What the task asks =>
When the word "click" appears in a line of the data below, list that line.

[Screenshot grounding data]
• • • • •

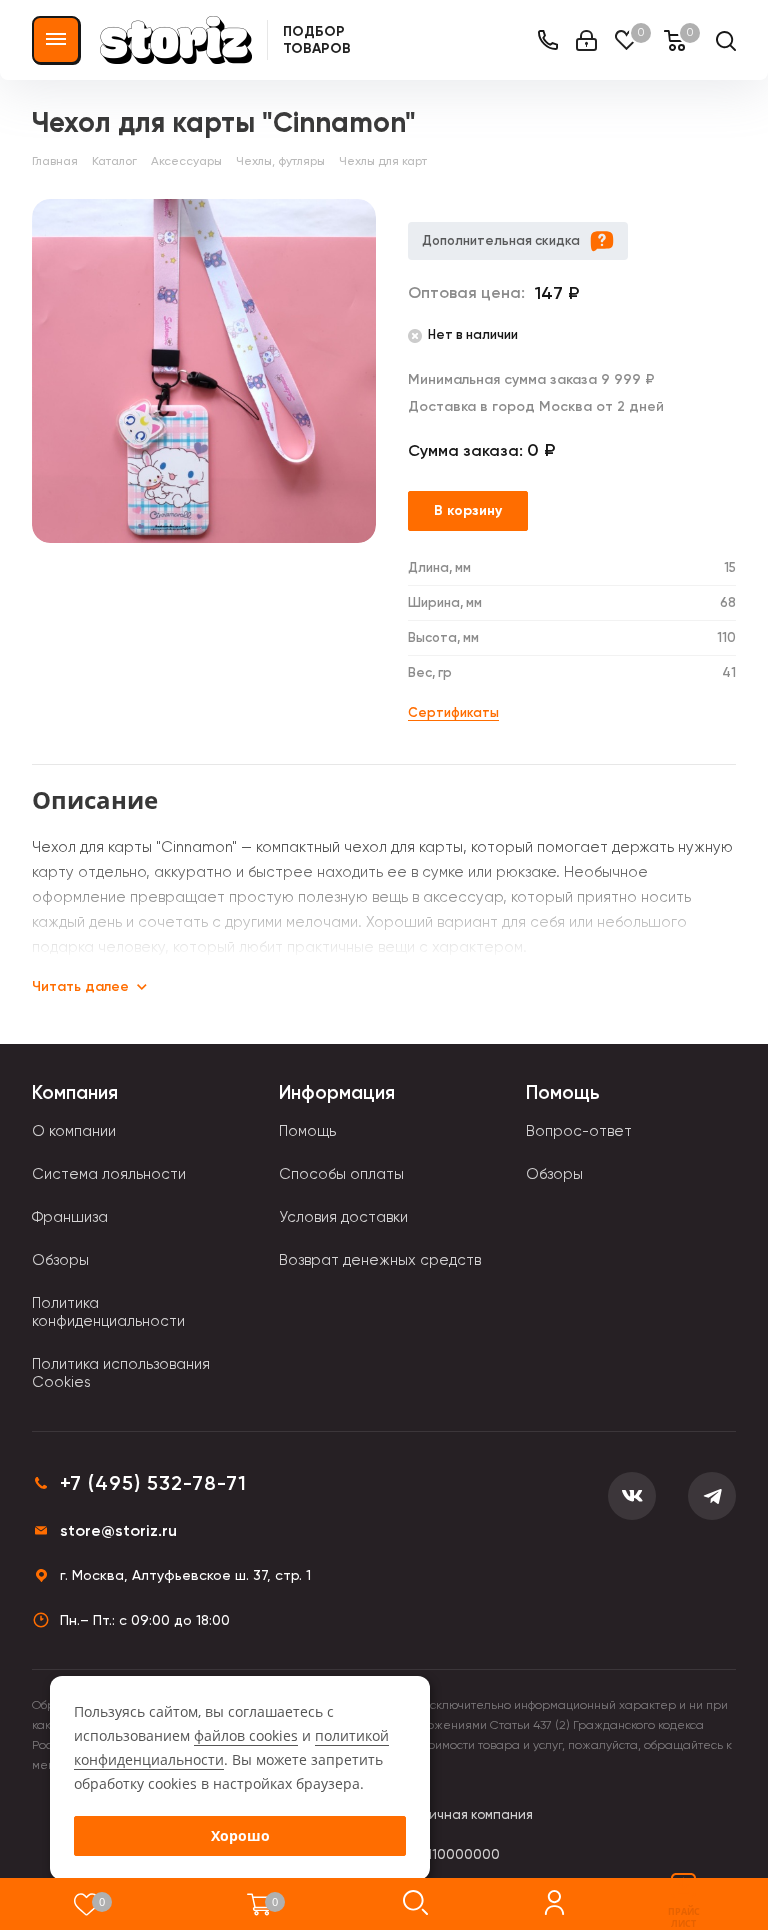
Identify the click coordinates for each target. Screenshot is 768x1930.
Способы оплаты (341, 1174)
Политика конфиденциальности (108, 1312)
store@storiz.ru (118, 1530)
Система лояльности (109, 1174)
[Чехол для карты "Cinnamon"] (204, 371)
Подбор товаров (317, 40)
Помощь (307, 1131)
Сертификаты (453, 712)
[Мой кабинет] (586, 40)
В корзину (468, 510)
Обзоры (60, 1260)
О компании (74, 1131)
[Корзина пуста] (259, 1904)
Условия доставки (343, 1217)
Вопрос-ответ (579, 1131)
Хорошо (240, 1835)
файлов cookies (246, 1735)
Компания (75, 1092)
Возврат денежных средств (380, 1260)
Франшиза (70, 1217)
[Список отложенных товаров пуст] (86, 1904)
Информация (337, 1092)
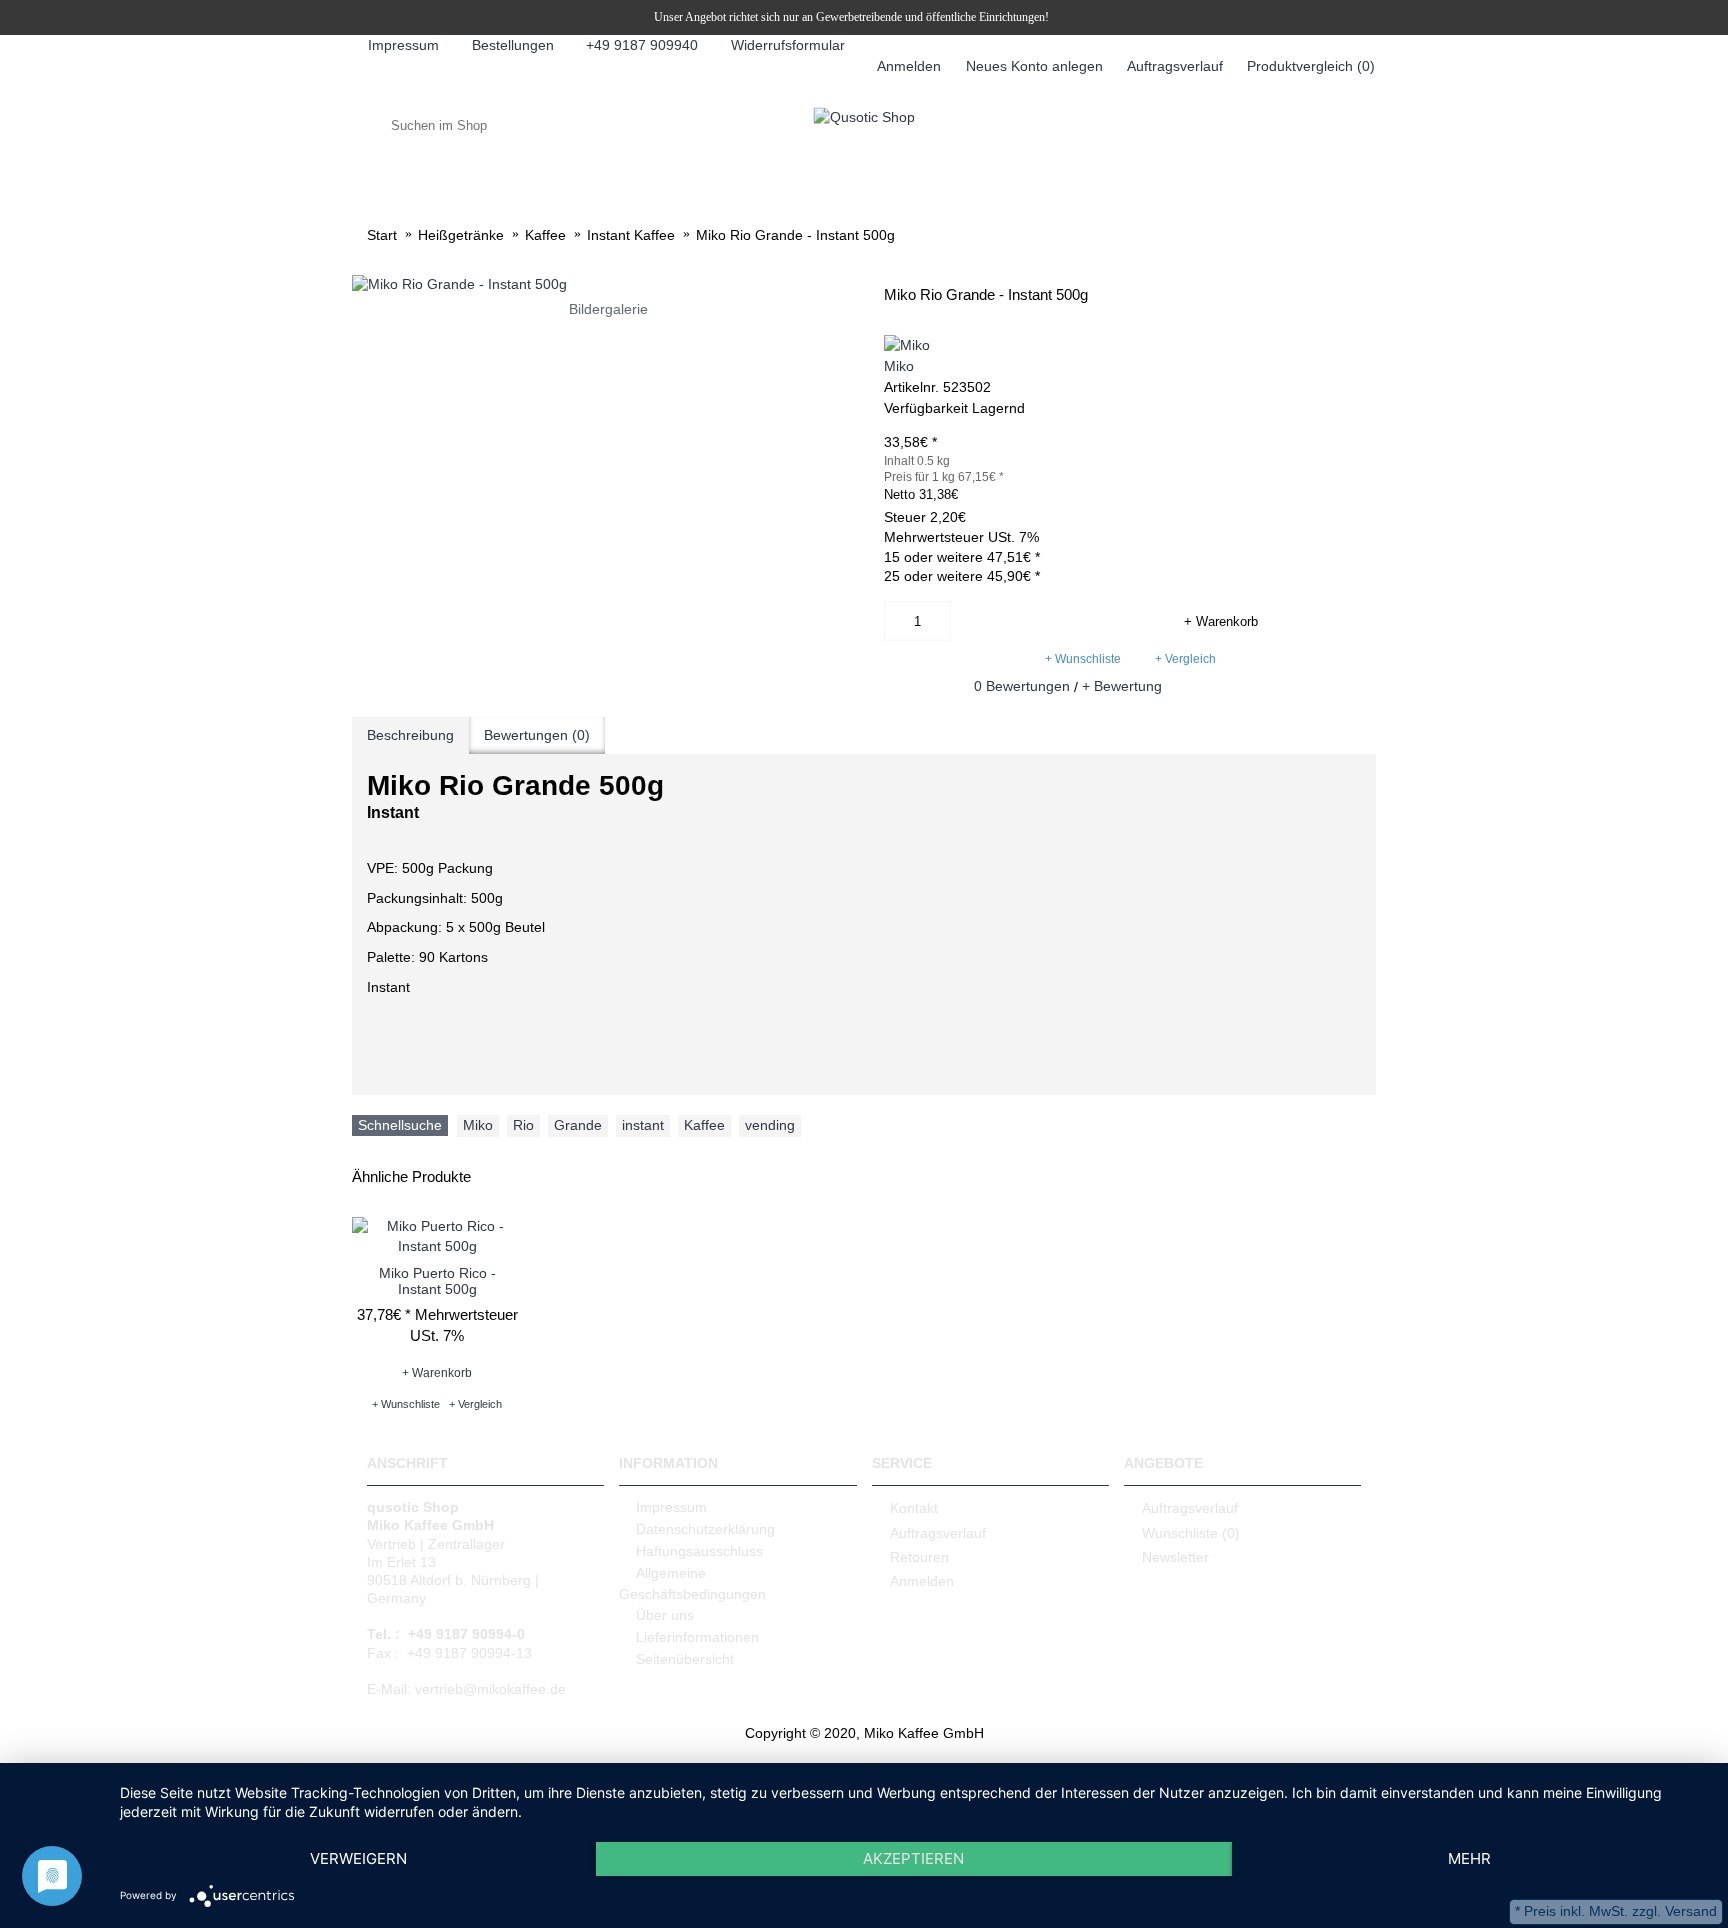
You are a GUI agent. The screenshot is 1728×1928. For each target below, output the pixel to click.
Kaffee (704, 1125)
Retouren (919, 1557)
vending (770, 1125)
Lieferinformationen (697, 1637)
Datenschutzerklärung (705, 1529)
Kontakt (914, 1508)
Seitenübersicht (685, 1659)
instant (643, 1125)
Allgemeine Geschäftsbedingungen (692, 1583)
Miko (899, 366)
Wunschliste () (1191, 1532)
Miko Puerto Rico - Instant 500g (437, 1280)
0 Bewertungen (1022, 686)
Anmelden (922, 1581)
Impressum (671, 1507)
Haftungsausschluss (699, 1551)
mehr (1469, 1858)
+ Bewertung (1122, 686)
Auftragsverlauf (938, 1532)
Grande (578, 1125)
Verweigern (358, 1858)
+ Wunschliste (1083, 659)
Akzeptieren (913, 1858)
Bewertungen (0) (537, 735)
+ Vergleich (1185, 659)
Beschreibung (410, 735)
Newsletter (1175, 1557)
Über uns (665, 1615)
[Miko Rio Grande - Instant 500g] (608, 285)
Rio (523, 1125)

• • • • •

Solution to this problem =>
Identify the click coordinates for each target. Screenshot is 768x1930.
You are a GUI agent. The screenshot is 1728×1928. For each target below, output the pixel to click.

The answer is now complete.